▶ _Exercise details_: Where a line in the listing below contains the word "agent", copy that line.

▶ _Supplied data_:

──────────

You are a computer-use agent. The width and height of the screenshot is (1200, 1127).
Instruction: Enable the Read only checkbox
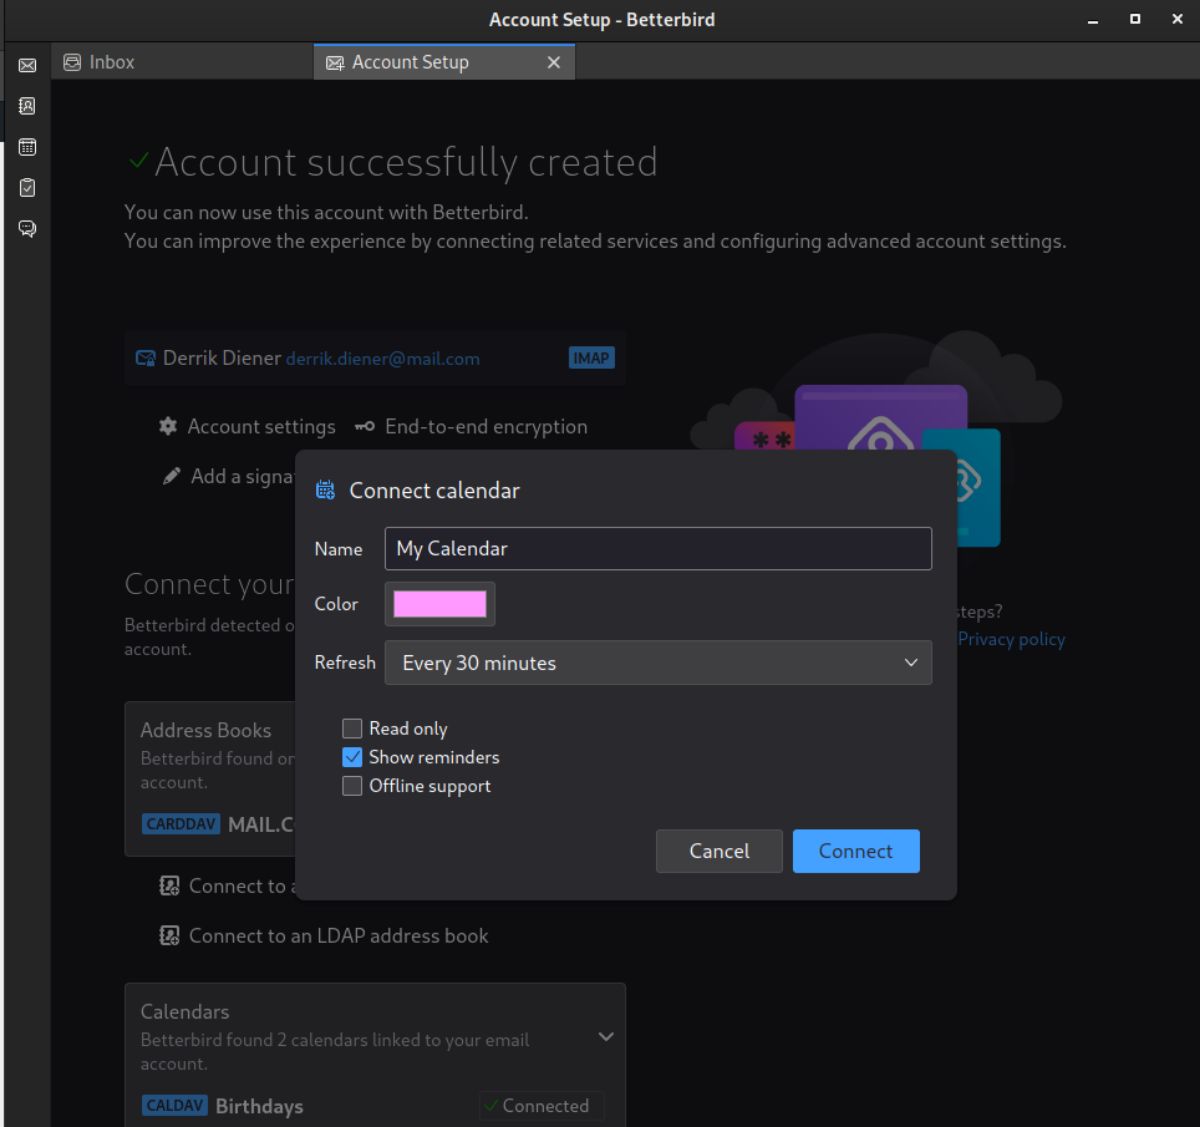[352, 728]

──────────

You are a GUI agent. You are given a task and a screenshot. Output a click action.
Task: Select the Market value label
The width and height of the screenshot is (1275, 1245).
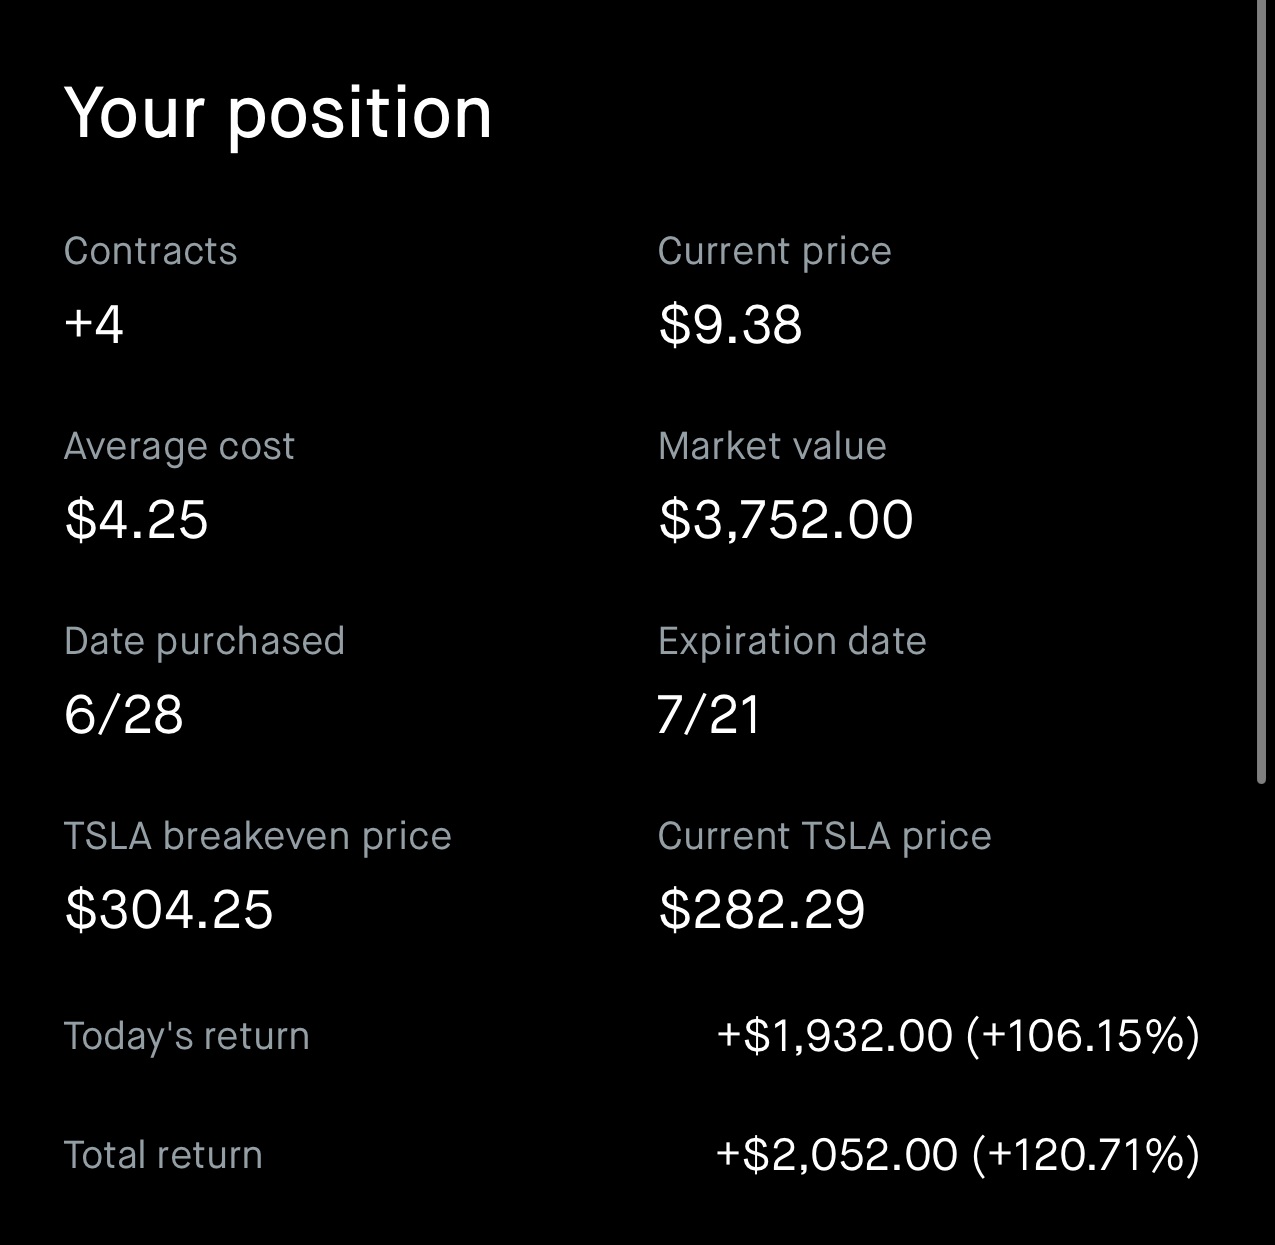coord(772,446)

──────────

▶ _Output for this exercise_:
You are a computer-use agent. The width and height of the screenshot is (1200, 1127).
You are a GUI agent. You are given a task and a screenshot. Output a click action.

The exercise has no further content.